Navigating the Different Faces of FAP

At a Glance

Familial Adenomatous Polyposis (FAP) appears in several forms based on specific gene mutations. Classic FAP causes hundreds of polyps early in life, while Attenuated FAP is milder. Variations like Gardner and Turcot syndromes can also cause bone growths or brain tumors.

While everyone with Familial Adenomatous Polyposis (FAP) shares a common risk, the way the condition shows up can vary significantly from person to person. Doctors use two specific terms to describe this: genotype, which is the specific genetic “typo” you have in your DNA, and phenotype, which is the physical way those genetic changes appear in your body, such as how many polyps you have or how early they started [1][2].

Because of these variations, FAP is often viewed as a spectrum of related syndromes. Understanding which subtype you have helps your care team create a roadmap tailored to your specific needs [2][3].

Classic vs. Attenuated FAP

The most common way doctors categorize FAP is by the “polyp burden”—the total number of polyps in the colon.

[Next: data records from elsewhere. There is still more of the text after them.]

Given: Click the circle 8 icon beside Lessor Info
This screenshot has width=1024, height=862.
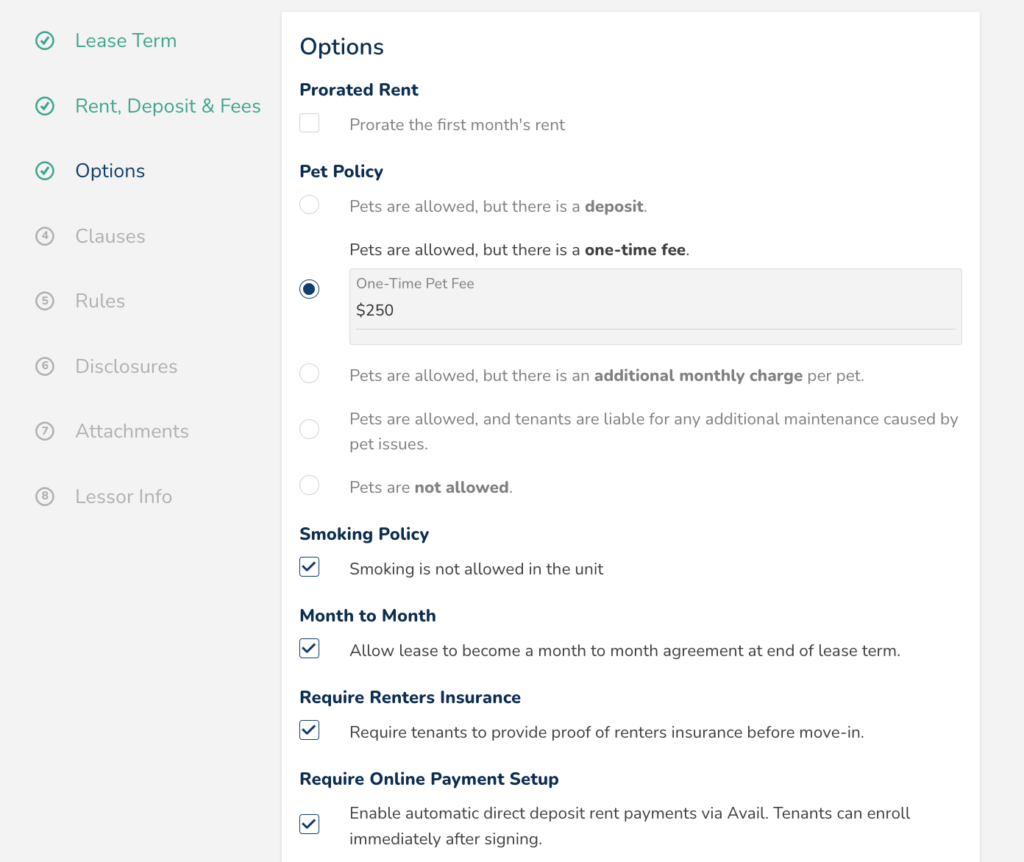Looking at the screenshot, I should 45,496.
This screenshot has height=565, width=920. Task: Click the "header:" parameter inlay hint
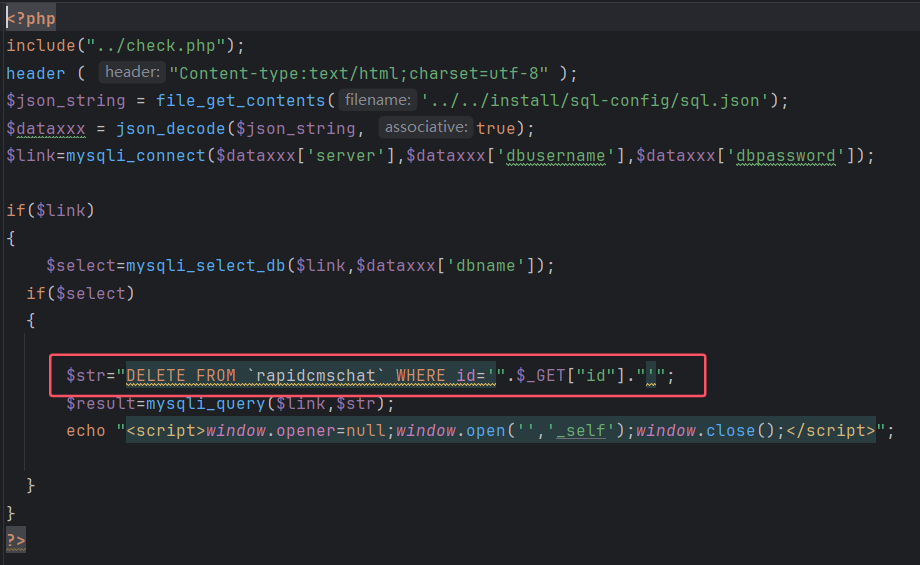pos(131,73)
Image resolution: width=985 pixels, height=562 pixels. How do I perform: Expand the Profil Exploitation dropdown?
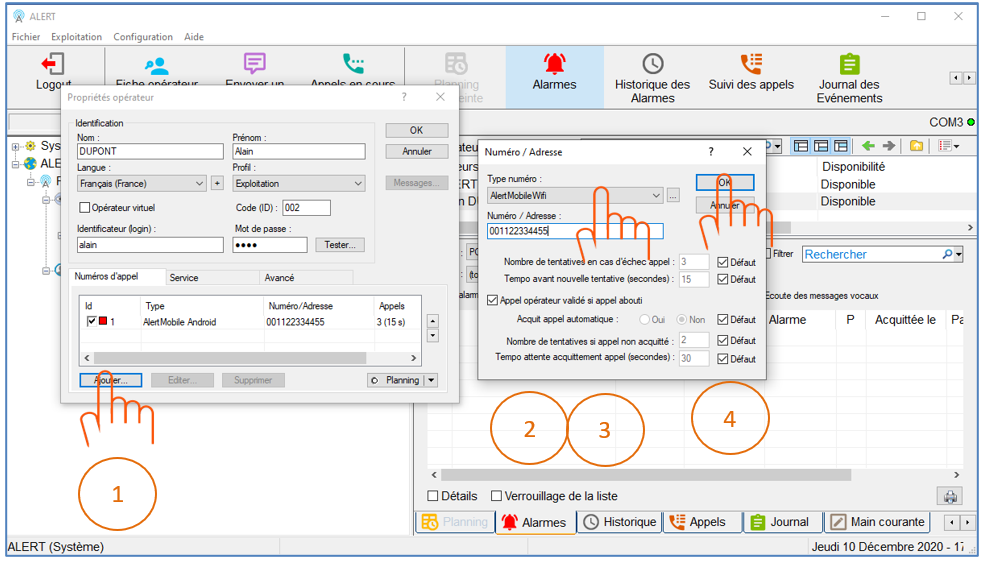tap(358, 184)
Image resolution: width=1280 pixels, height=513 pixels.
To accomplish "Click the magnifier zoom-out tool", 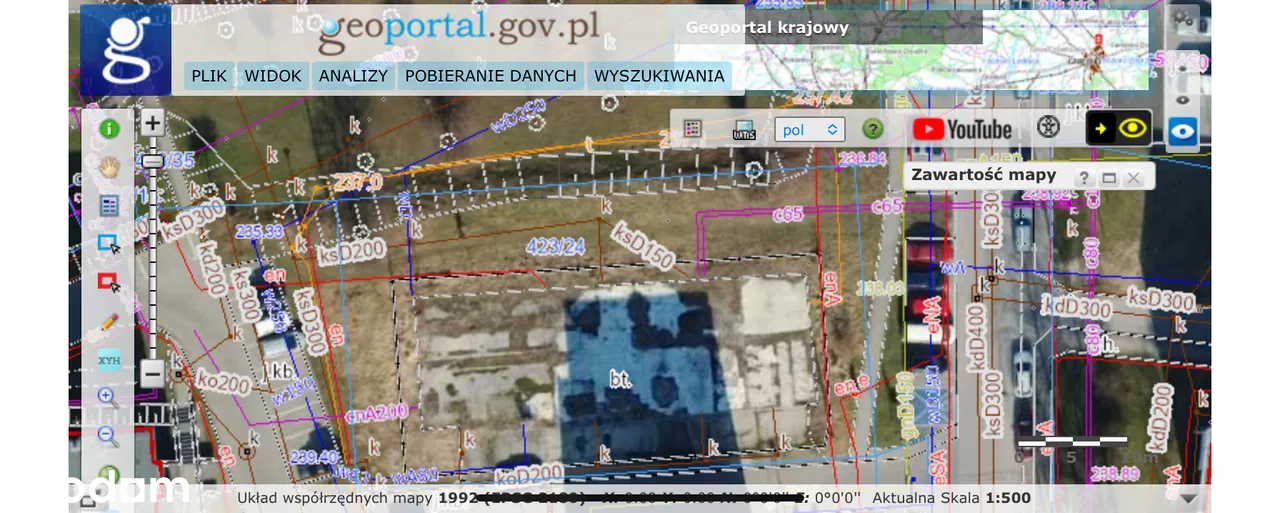I will pyautogui.click(x=108, y=435).
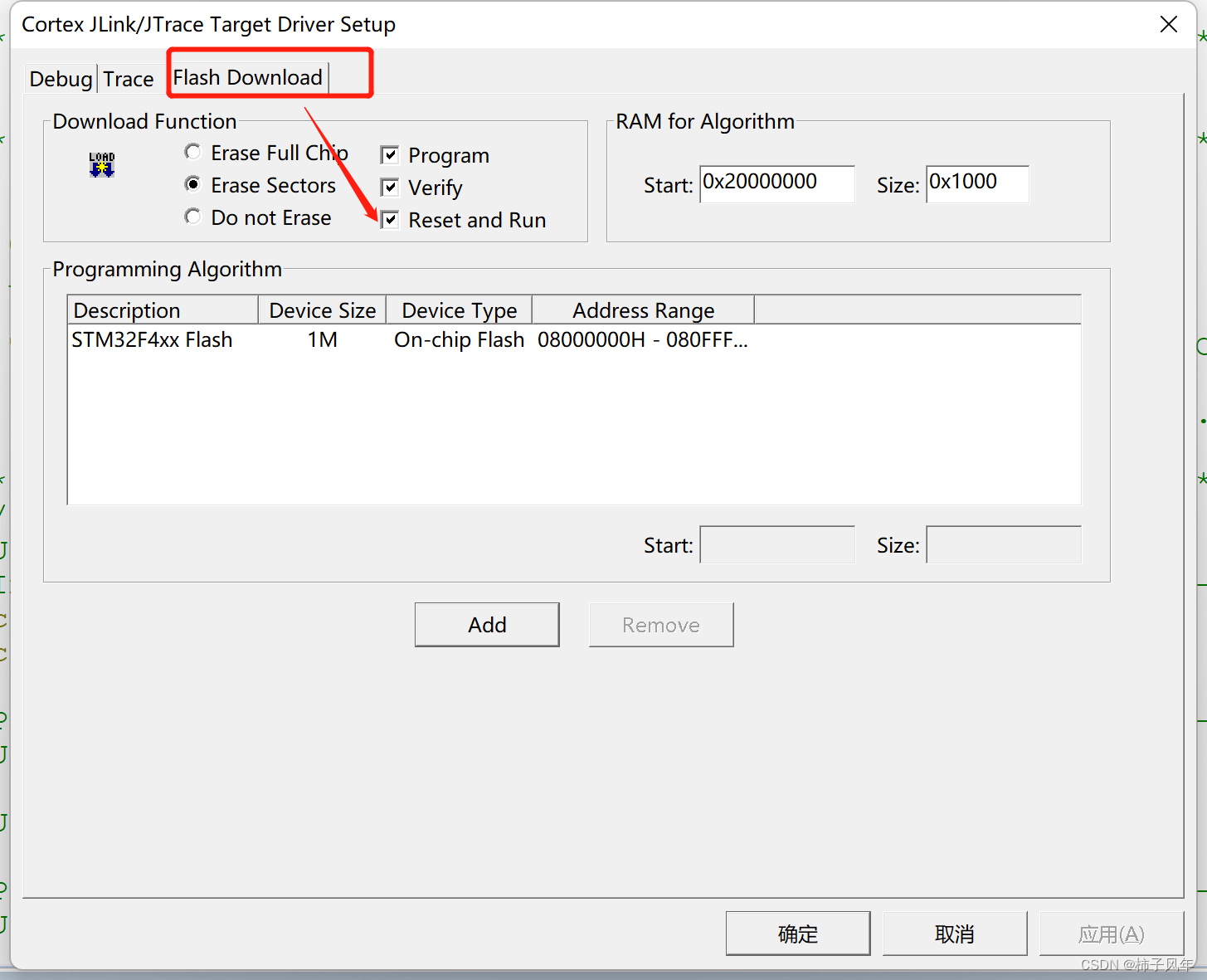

  • Classic FAP: This is the most common form. It is characterized by the development of hundreds to thousands of polyps, usually starting in the teenage years [4][5]. Without treatment, the risk of colon cancer is nearly 100% by age 40 [5].
  • Attenuated FAP (AFAP): This is a milder version of the condition. People with AFAP typically have fewer than 100 polyps [6][5]. The polyps often appear later in life, and the risk of colon cancer, while still very high, tends to develop about 10 to 15 years later than in the classic form [6][7].

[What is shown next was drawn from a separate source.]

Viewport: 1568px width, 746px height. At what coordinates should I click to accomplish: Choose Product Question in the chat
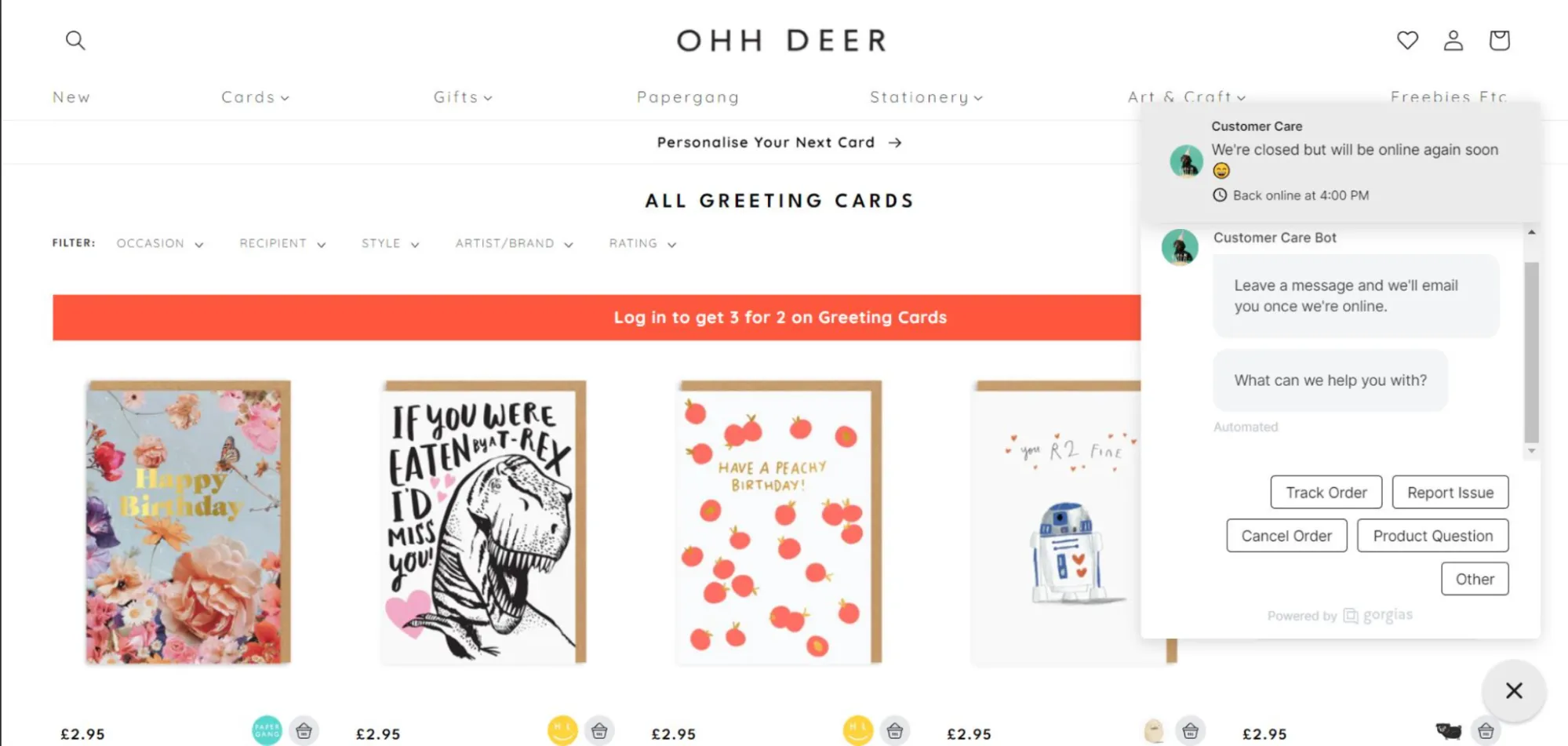(1432, 536)
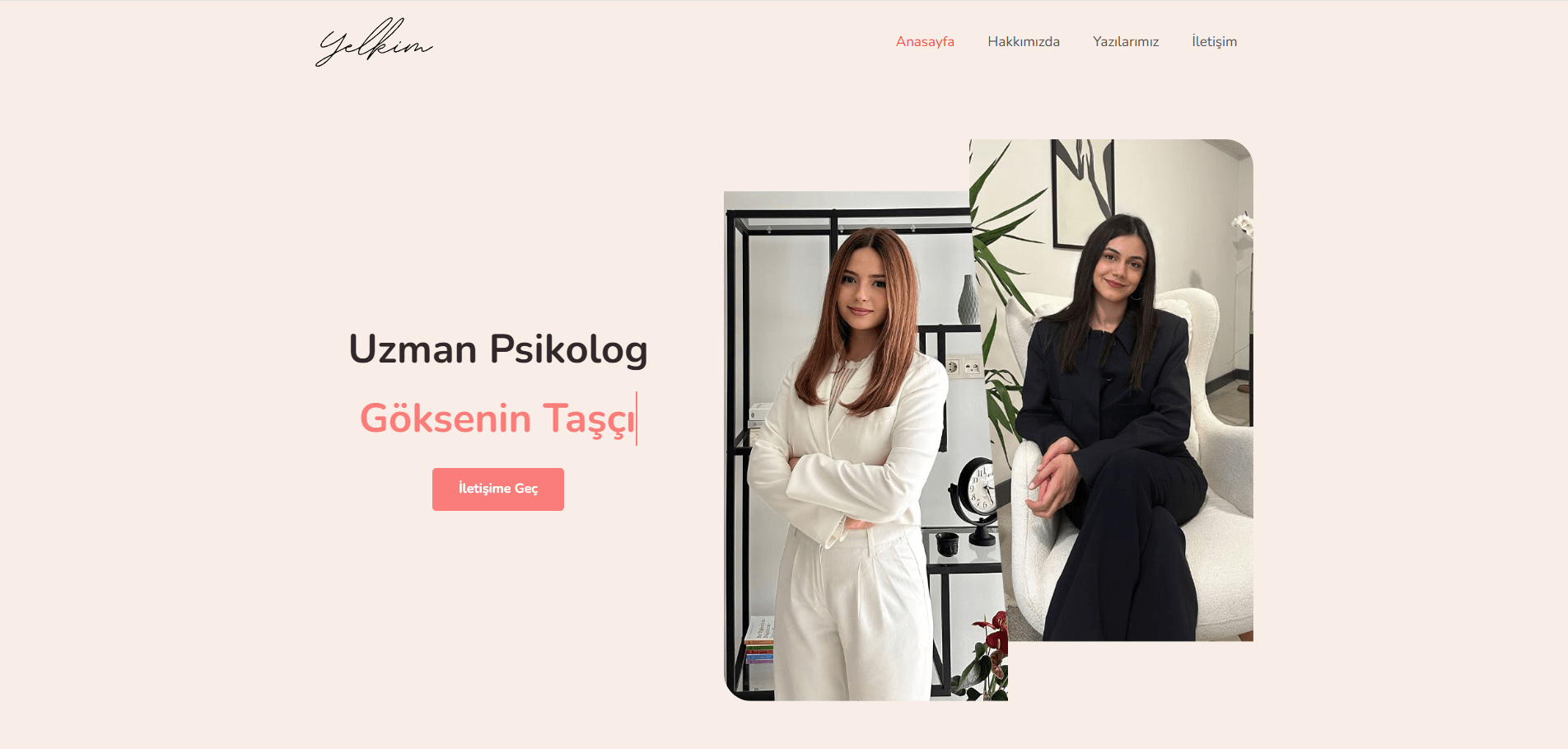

Gardner and Turcot Syndromes

Sometimes FAP includes symptoms that affect parts of the body other than the colon. These are often named after the doctors who first described them.

Gardner Syndrome

Gardner syndrome is a version of FAP where a person develops polyps in the colon plus several specific “extra” features [8][9]:

  • Osteomas: Non-cancerous bony growths, most commonly on the jaw or skull [10][9].
  • Epidermoid cysts: Small, harmless lumps under the skin [8].
  • Desmoid tumors: Firm, scar-like growths that do not spread like cancer but can grow large and press on nearby organs [8][11].

Turcot Syndrome

Turcot syndrome describes a rare situation where a person has both colon polyps and a primary brain tumor [12][13]. There are two types:

  • Type 1: Often linked to Lynch Syndrome (a different genetic condition) and typically involves a brain tumor called a glioblastoma [12][14].
  • Type 2: Linked directly to FAP (the APC gene) and is usually associated with a brain tumor called a medulloblastoma [12][13].

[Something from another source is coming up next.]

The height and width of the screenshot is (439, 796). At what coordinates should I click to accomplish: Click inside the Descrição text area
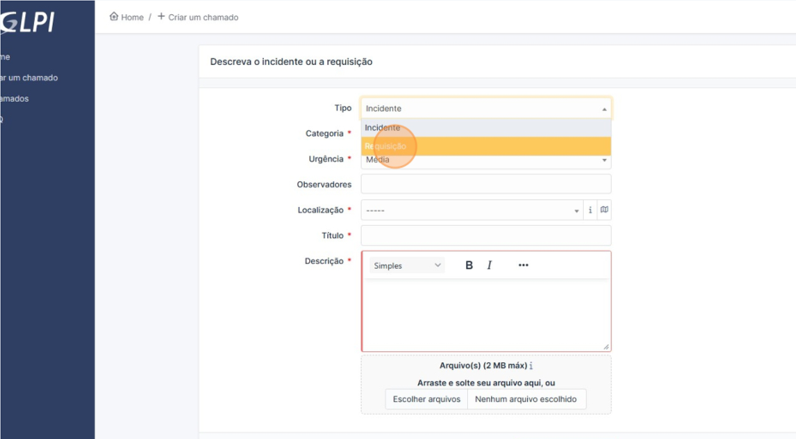485,315
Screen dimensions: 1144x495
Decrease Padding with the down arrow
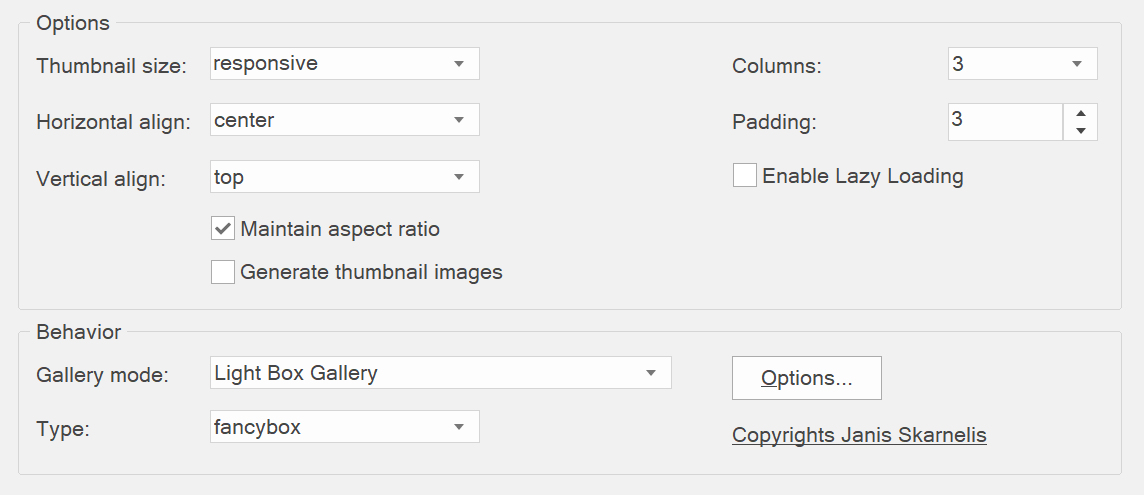coord(1081,131)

MUTYH-Associated Polyposis (MAP)

There is another condition called MUTYH-Associated Polyposis (MAP) that can look almost exactly like FAP but is caused by a different gene (MUTYH) and follows a different inheritance pattern [3][15].

Feature FAP MAP
Gene Involved APC [1] MUTYH [15]
Inheritance Autosomal Dominant: Only one parent needs the gene to pass it on [5]. Autosomal Recessive: A person must inherit a mutated gene from both parents [15][16].
Polyp Count Usually 100s to 1,000s [4]. Usually 10 to a few hundred [17][18].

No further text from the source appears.